State historic park in Eureka, California

Fort Humboldt State Historic Park is a California state park, located in Eureka, California, United States. Its displays interpret the former U.S. Army fort, which was staffed from 1853 to 1870, the interactions between European Americans and Native Americans in roughly the same period, logging equipment and local narrow gauge railroad history of the region. Within the collection, there are trains, logging equipment, including a fully functional Steam Donkey engine, and an authentic Native American dug-out canoe. The Fort overlooks Humboldt Bay from atop a bluff. The North Coast regional headquarters of the California State Parks system is located onsite.

==History==

===Early years, 1853–1860===
With the discovery of gold in the Trinity River in Trinity County in May 1849, the stage was set for conflict between the Native Americans who lived in northwestern California and the settlers and gold seekers that flooded into the region. After repeated depredations by white settlers, Northern California tribes such as the Yurok, Karuk, Wiyot, and Hupa retaliated and the Army was sent to attempt to restore order.

Fort Humboldt was established on January 30, 1853, by the Army as a buffer between Native Americans, gold-seekers and settlers under the command of Brevet Lieutenant Colonel Robert C. Buchanan of the U.S. 4th Infantry Regiment. Like Buchanan, many of the soldiers of this unit were veterans of the Mexican–American War. Starting about 1853, Seth Kinman was hired as a market hunter to supply elk meat to the fort. Fort Humboldt was sited on a strategic location on the bluff overlooking Humboldt Bay and Bucksport, a town named after David Buck, a member of the Josiah Gregg exploration party.

In addition to protecting local inhabitants, it was also a supply depot for posts around the California and Oregon borders such as Fort Gaston in Hoopa and Fort Bragg in northern Mendocino County.

At its peak, the fort had 14 buildings all of crude plank construction. The fort was laid out in a typical military design with a quad at the center of the post which served as its parade grounds. Along with the two buildings that served as barracks for the enlisted men, there were quarters for the officers, an office, a hospital, a bakery, a storehouse/commissary, a guardhouse, a blacksmith's shop, and a stable.

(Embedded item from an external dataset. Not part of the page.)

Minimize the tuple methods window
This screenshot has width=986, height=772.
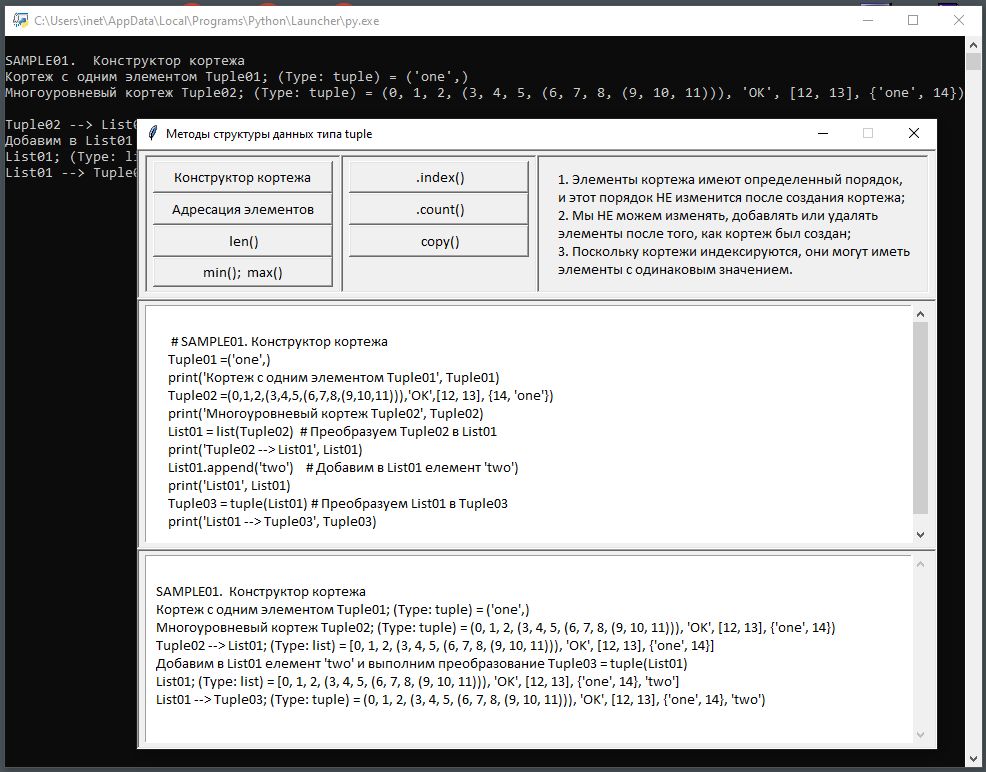pos(822,133)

The period between the fort's establishment and the beginning of the American Civil War was marked by many skirmishes between the settlers and the local tribes. One of the first major conflicts was the so-called Red Cap War, fought in the area around present-day Weitchpec and Orleans. Soldiers from Fort Humboldt were called into action to bring calm back to the area during this conflict. The leaders and soldiers of the fort were often criticized by settlers who sought a more violent response to Native American attacks.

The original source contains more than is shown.